╭──

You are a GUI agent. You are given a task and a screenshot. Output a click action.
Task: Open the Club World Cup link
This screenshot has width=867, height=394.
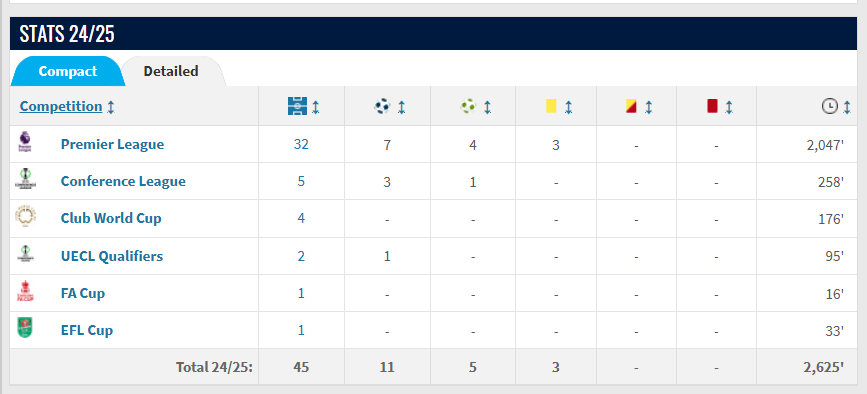(111, 218)
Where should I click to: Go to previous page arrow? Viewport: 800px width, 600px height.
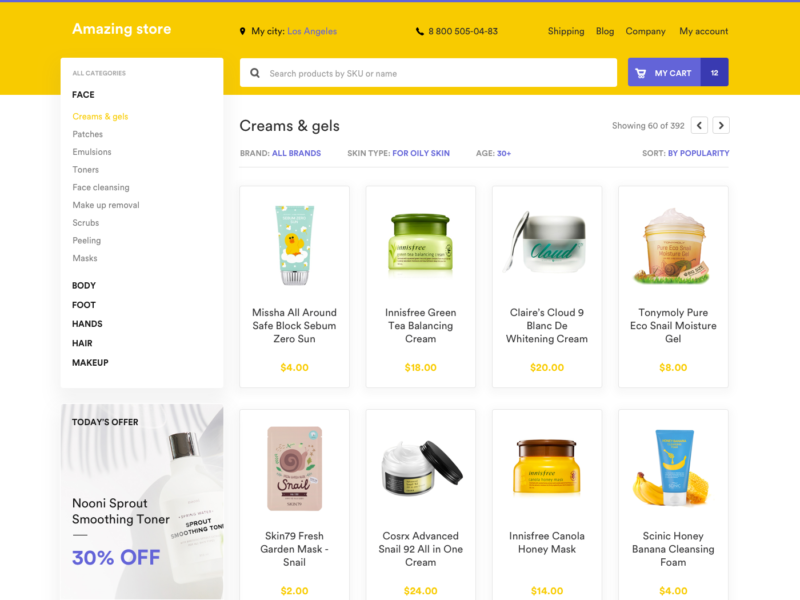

╰──

> **PROBLEM DETAILS**:
Print out the whole listing word for word. Leave the pictures out.

> **ANSWER BELOW**:
You are a GUI agent. You are given a task and a screenshot. Output a click action.
Task: Open the Club World Cup link
This screenshot has width=867, height=394.
(111, 218)
Where should I click to: Go to previous page arrow? Viewport: 800px width, 600px height.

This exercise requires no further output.